- REQUESTS:
1. In the forum thread on filling in PDF forms, what does the reply say FDF files contain?
2. Proceed with the forum thread on filling in PDF forms, picking up right after its final sentence.

- DOCUMENT SEGMENT:
Search code examples
c#pdfadobepdf-generation

Best way to create/fill-in printed forms and pdfs?


We have a C# application that must print complex forms. Things like multi-page government compliance forms that must be in a specific format. We can get PDF copies of these forms and create form fields, but aren't sure how to fill in this data and create a PDF that can be auto-printed and sent to our clients (they need paper copies).

Also, some of the forms are dynamic, in that certain pages must be repeated (for example, for an employee equal opportunity audit report we might need to include 5 copies of a page in the form if it holds 50 employees but the client has 250).

In general, what's the best way to populate and print these forms? Note that our application is C#-based, but any solution in any language/app is welcome (we're open to buying software or integrating with other frameworks if needed).

For example - what would something like TurboTax use to print out the hundreds of tax forms that it handles?


Solution

  • There are several options here.

    1. FDF, Form Data Format. And that's a terrible spec document, it only covers a small (infrequently used, complicated) part of the FDF format. FDF files are fairly trivial to generate, and contain a pile of field/value pairs (and can hold list options, and other fancier stuff you won't need) and a file association. Opening the FDF fills the PDF (via a file association with acrobat/reader).

Items listed in a dataset:
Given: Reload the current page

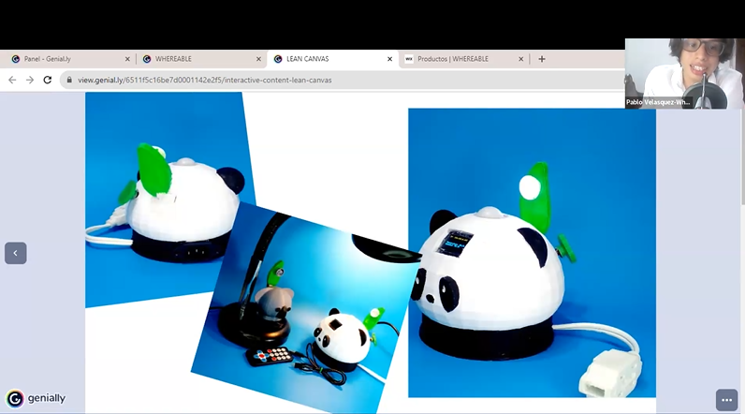Looking at the screenshot, I should (48, 80).
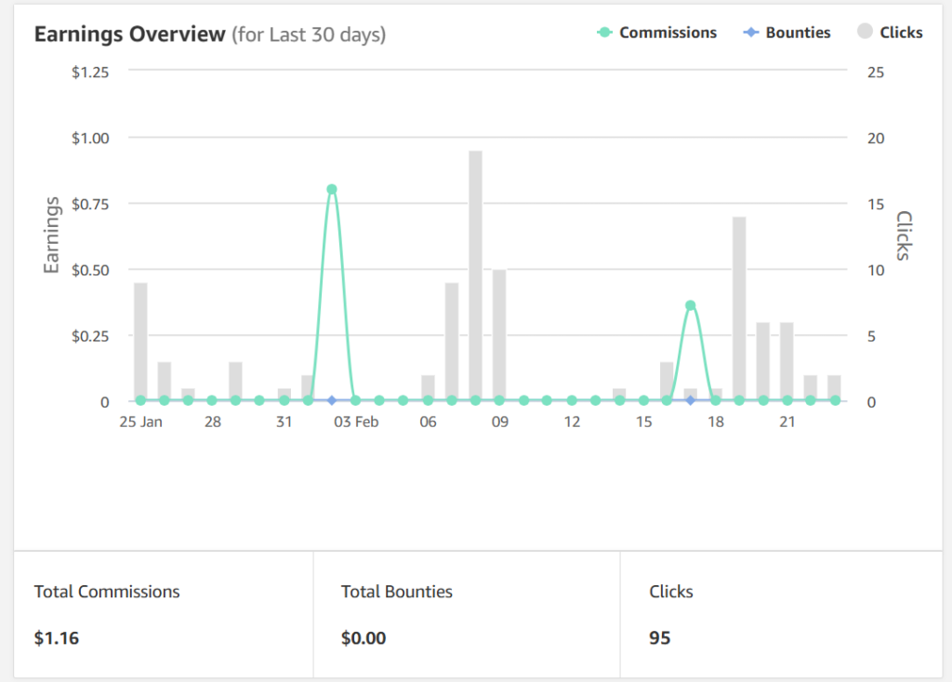Open the Total Bounties $0.00 summary
This screenshot has width=952, height=682.
coord(466,614)
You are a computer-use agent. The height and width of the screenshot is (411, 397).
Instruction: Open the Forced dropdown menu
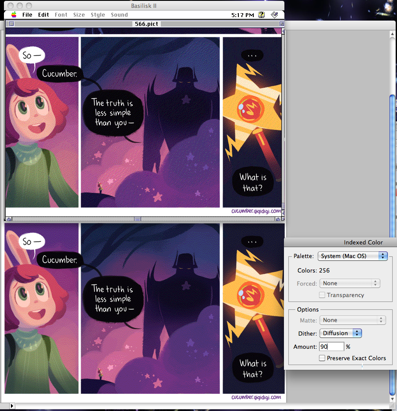point(350,283)
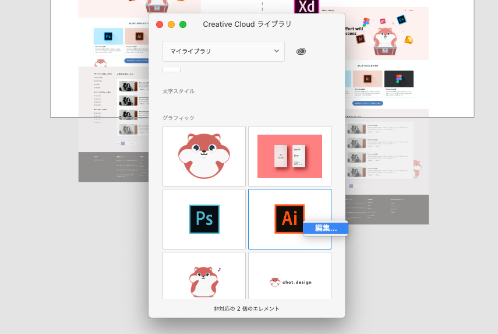Screen dimensions: 498x334
Task: Minimize the Creative Cloud library window
Action: (x=171, y=24)
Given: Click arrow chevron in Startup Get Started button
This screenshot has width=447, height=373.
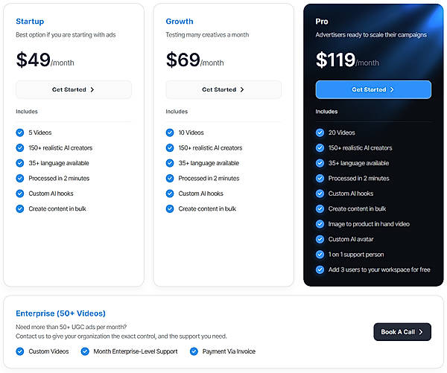Looking at the screenshot, I should click(x=92, y=90).
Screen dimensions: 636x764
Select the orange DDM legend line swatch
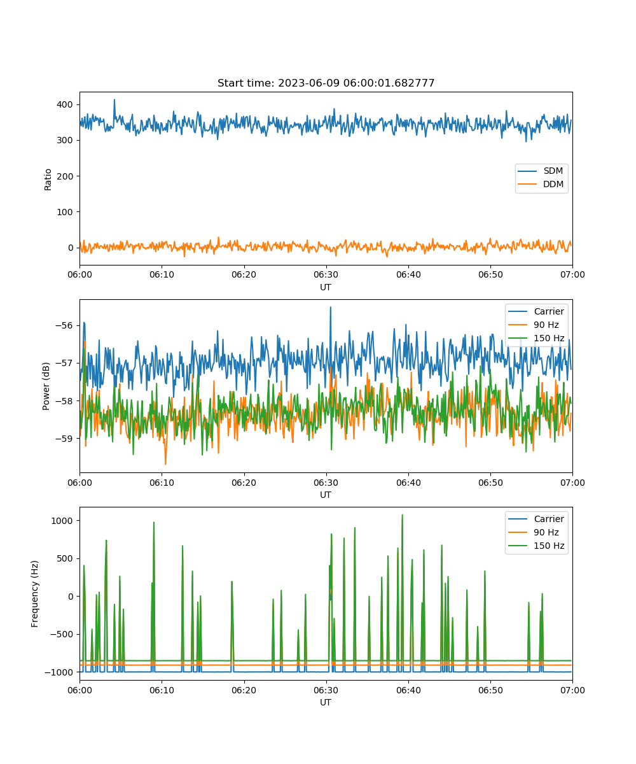[528, 185]
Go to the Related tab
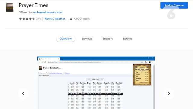The height and width of the screenshot is (109, 193). click(x=128, y=39)
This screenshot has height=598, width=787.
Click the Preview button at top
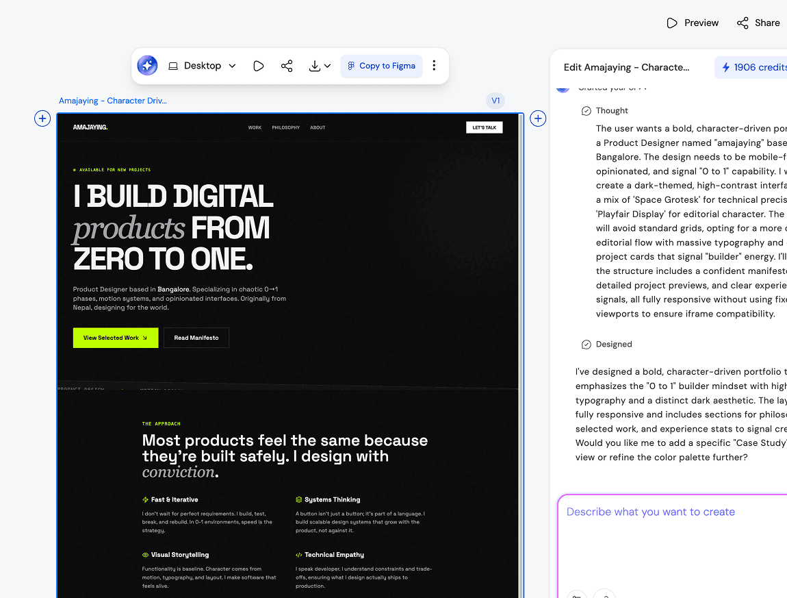(693, 23)
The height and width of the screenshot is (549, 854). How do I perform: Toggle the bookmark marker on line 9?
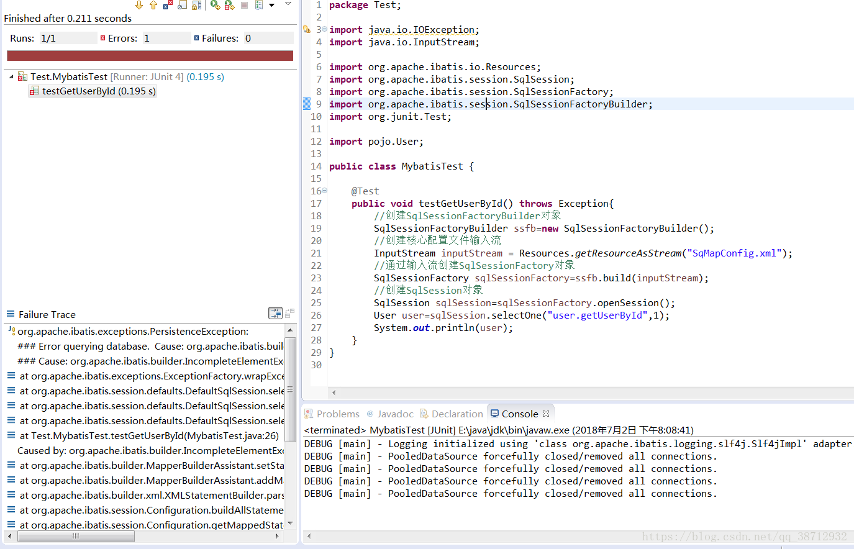tap(307, 104)
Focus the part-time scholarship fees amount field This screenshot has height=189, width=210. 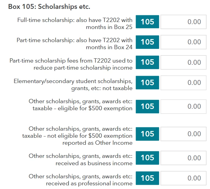click(x=183, y=62)
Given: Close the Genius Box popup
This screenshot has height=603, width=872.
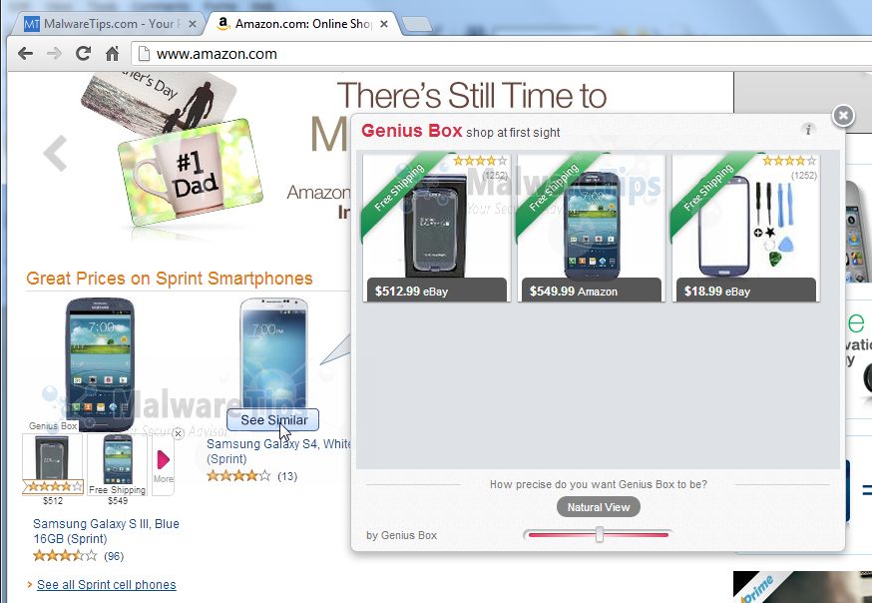Looking at the screenshot, I should pyautogui.click(x=843, y=116).
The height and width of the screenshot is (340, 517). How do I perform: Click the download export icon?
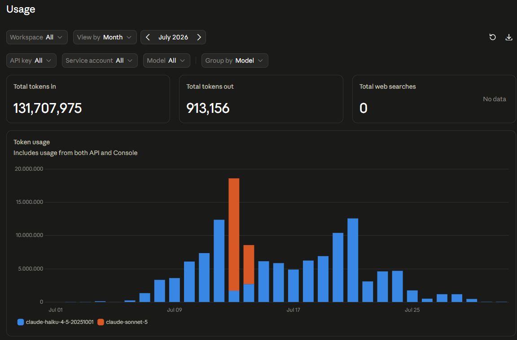[509, 37]
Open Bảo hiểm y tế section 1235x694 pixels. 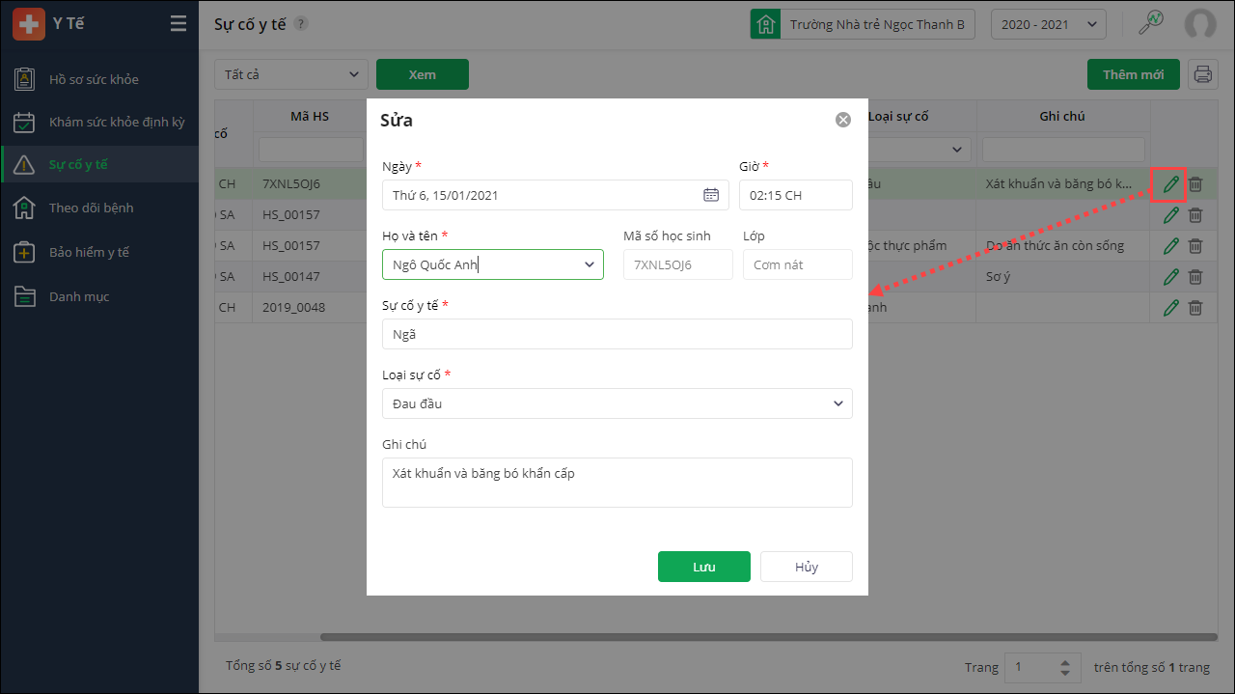[89, 252]
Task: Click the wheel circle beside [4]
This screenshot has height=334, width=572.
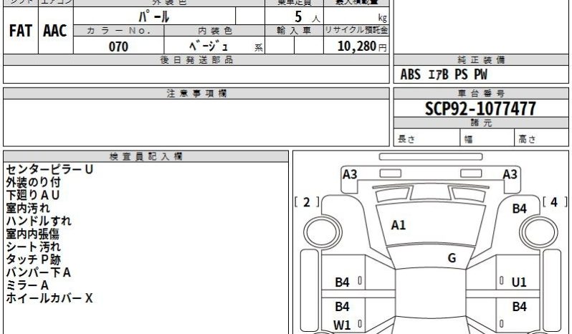Action: point(539,231)
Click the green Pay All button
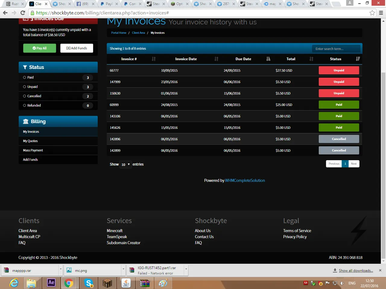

- WRITTEN ANSWERS:
1. A pile of field/value pairs and a file association, and they can also hold list options and other fancier things.

2.
    Here's a sample (with extra whitespace to make it more readable):

    %FDF-1.2
    1 0 obj
    << /FDF
      << /Fields  [
        << /V (Communications Co.)/T (Address1)>>
        << /V (29 Communications Road)/T (Address2)>>
        << /V (Busyville)/T (City)>>
        << /V (USA)/T (Country)>>
        << /V (24 January 2000)/T (Date)>>
        << /V (Suzie Smith)/T (Name)>>
        << /V (\(807\) 221-9999)/T (PhoneNumber)>>
        << /V (777-11-8888)/T (SSN)>>
        << /V (NJ)/T (State)>>
      ]
      /F (TestForm.pdf)
      >>
    >>
    endobj
    trailer
    <<
      /Root 1 0 R
    >>
    %%EOF
    

    "/V" indicates a field value, "/T" is a field's title. "/F" is the path to the form to be filled.

    There are a number of mail-merge-esque products floating around that can take in an FDF and PDF and produce a filled PDF form. The aforementioned iText (and several others) can do this programmatically, other apps have command lines.

    Any page that might need to be repeated should be it's own form in this environment. Merging forms can be Quite Hard. There are a couple approaches, the easiest of them being to "flatten" the fields so they are just page contents (line art & text)... then you're not really merging PDF forms any more.

    Of course if you can control the order in which things are printed, you needn't merge the forms at all. You could just open/print them in the correct order.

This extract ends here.